The major factors controlling the variability of R s always vary with the studied scales or regions. The TP model, driven by monthly temperature and monthly precipitation, explained little of the variation of R s of forest ecosystems in China (Fig. 5a, b), although it well evaluated the global variability of R s (Raich and others 2002). Whereas, there were strong correlation between R s and the root biomass (Fig. 1d) and also litterfall, suggesting the vital influence of root carbon matter and vegetation productivity on the spatial variability of R s (Davidson and others 2002; Sampson and others 2007; Moyano and others 2008). However, these factors are not easy variables to obtain at regional scale, which limits the use of them in regional-scale R s model.

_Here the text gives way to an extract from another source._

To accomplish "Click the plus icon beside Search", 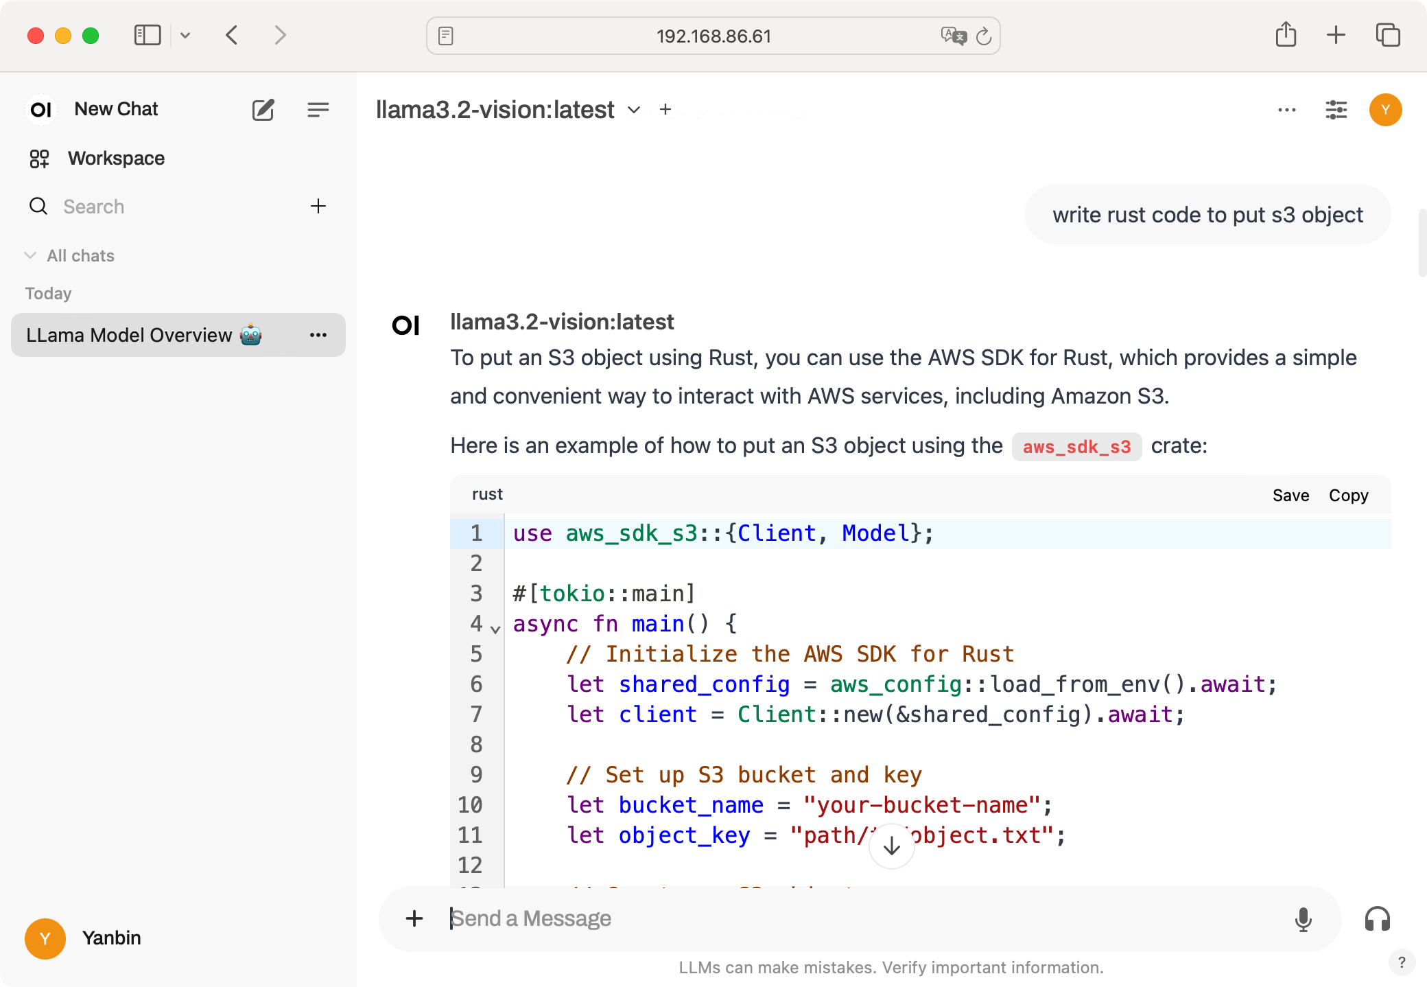I will (318, 206).
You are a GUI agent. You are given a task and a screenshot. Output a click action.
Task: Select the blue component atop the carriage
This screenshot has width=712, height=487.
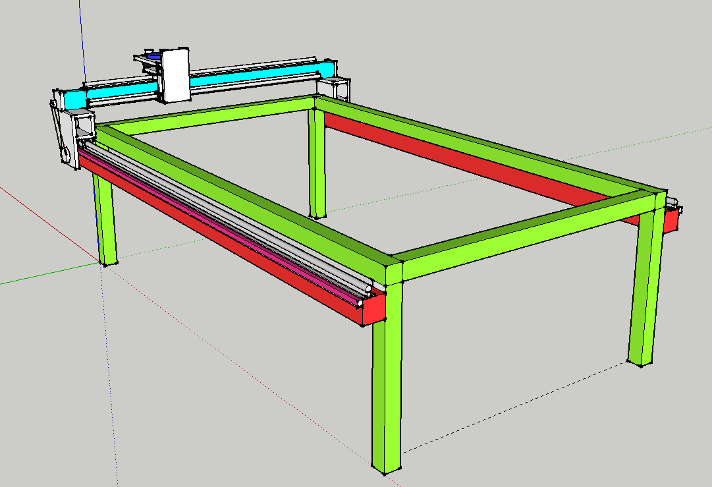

In our study, the R s rate at a reference temperature was described as a function of SOC density, and a modified R s model (TPS model) was proposed which well explained the spatio-temporal variability of R s of forest ecosystems in China (Figs. 5c, 7). The significant correlation between the simulated annual R s of TPS model and the measured value (Fig. 3b) indicated that the TPS model with more mechanistic base was still suitable for the annual R s modeling. This result suggested that the selection of the most crucial factors as predictors in the R s model was more important than the selection of the model time step (Reichstein and others 2003). Since the TPS model is driven by climate variables and SOC which likely to be obtained from remote sensing (Zhou and others 2008), it provides a new tool for the quantitative evaluation of the spatio-temporal variability of R s at regional scales. It is noticeable that a site-specific calibration (e.g., reparameterization) may be needed in order to use the model for a different region.

Conclusions

Based on the summarized R s data from 50 different forest ecosystems in China, our study suggested SOC density, in addition to climatic variables, as a good predictor for the spatio-temporal variability of R s of forest ecosystems in China, which is valuable knowledge for the modification of a regional-scale R s model. A modified statistical model (TPS model) driven by monthly temperature, precipitation and soil organic carbon density was proposed, which well explained the spatio-temporal variability of R s of forest ecosystems in China. Furthermore, the TPS model also well explained the spatial variation of annual R s, although it runs at the monthly time step. However, the TPS model is only built from R s data of ecosystems with good temperature and moisture conditions and SOC density limited to 0–15.09 kg m−2, thus an evaluation of the TPS model in dry and cold zones or ecosystems with higher SOC density is necessary before applying it at larger scale.